Surely after such outrages, we have prima facie evidence of the necessity to put all gloomy loners on a solid regime of compassion-enhancing drugs - to say nothing of politicians who have their all-too-human fingers on the nuclear trigger.
But again, the mere thought of such treatment is impossible in a world that has been raised on the Drug Warrior lie, namely, that psychoactive drugs can be bad in and of themselves, without respect for why, how or when they are used.
Related tweet: June 2, 2023
"Everything one does in life, even love, occurs in an express train racing toward death. To smoke opium is to get out of the train while it is still moving. It is to concern oneself with something other than life or death." -Jean Cocteau
Katie MacBride's one-sided attack on MAPS reminds me of why I got into an argument with Vincent Rado. Yes, psychedelic hype can go too far, but let's solve the huge problem first by ending the drug war!!!
People talk about how dangerous Jamaica is -- but no one reminds us that it is all due to America's Drug War. Yes, cannabis and psilocybin are legal there, but plenty of drugs are not, and even if they were, their illegality elsewhere would lead to fierce dealer rivalry.
These are just simple psychological truths that drug war ideology is designed to hide from sight. Doctors tell us that "drugs" are only useful when created by Big Pharma, chosen by doctors, and authorized by folks who have spent thousands on medical school. (Lies, lies, lies.)
I can't believe people. Somebody's telling me that "drugs" is not used problematically. It is CONSTANTLY used with a sneer in the voice when politicians want to diss somebody, as in, "Oh, they're in favor of DRUGS!!!" It's a political term as used today!
If there is an epidemic of "self-harm," prohibitionists never think of outlawing razor blades. They ask: "Why the self-harm?" But if there is an epidemic of drug use which they CLAIM is self-harm, they never ask "Why the self-harm?" They say: "Let's prohibit and punish!"
Most people think that drugs like cocaine, MDMA, LSD and amphetamines can only be used recreationally. WRONG ! This represents a very naive understanding of human psychology. We deny common sense in order to cater to the drug war orthodoxy that "drugs have no benefits."
We won't know how hard it is to get off drugs until we legalize all drugs that could help with the change.

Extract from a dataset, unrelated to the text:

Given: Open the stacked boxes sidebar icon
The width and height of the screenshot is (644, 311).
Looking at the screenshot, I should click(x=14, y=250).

With knowledge and safety, there will be less unwanted use. And unwanted use can be combatted creatively with a wide variety of drugs.

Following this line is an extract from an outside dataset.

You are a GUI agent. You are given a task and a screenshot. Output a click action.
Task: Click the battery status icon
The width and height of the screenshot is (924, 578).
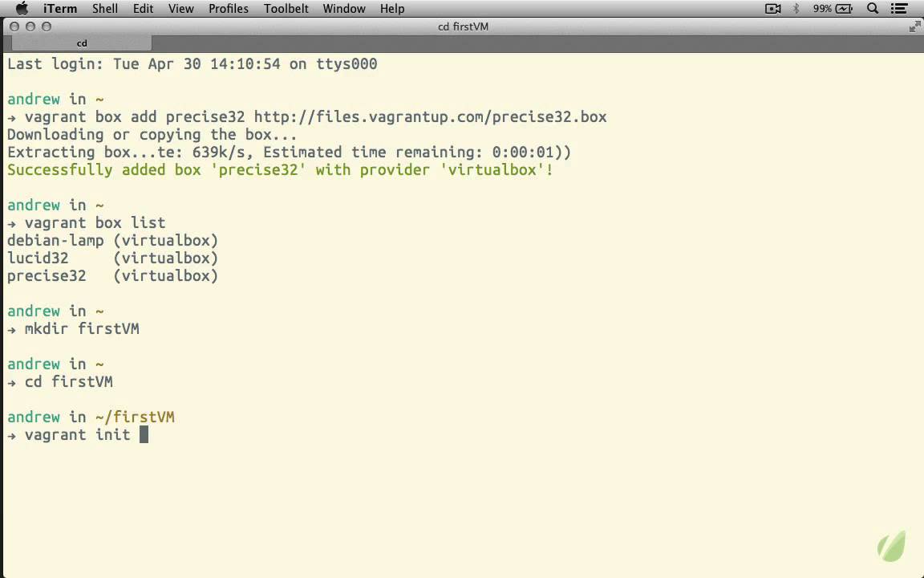[x=843, y=9]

"Drugs" is imperialist terminology. In the smug self-righteousness of those who use it, I hear Columbus's disdain for the shroom use of the Taino people and the Spanish disdain for the coca use of the Peruvian Indians.
America's "health" system was always screaming at me about the threat of addiction from drugs. Then what did it do? It put me on the most dependence-causing meds of all time: SSRIs and SNRIs.
I knew all along that Measure 110 in Oregon was going to be blamed for the problems that the drug war causes. Drug warriors never take responsibility, despite all the blood that they have on their hands.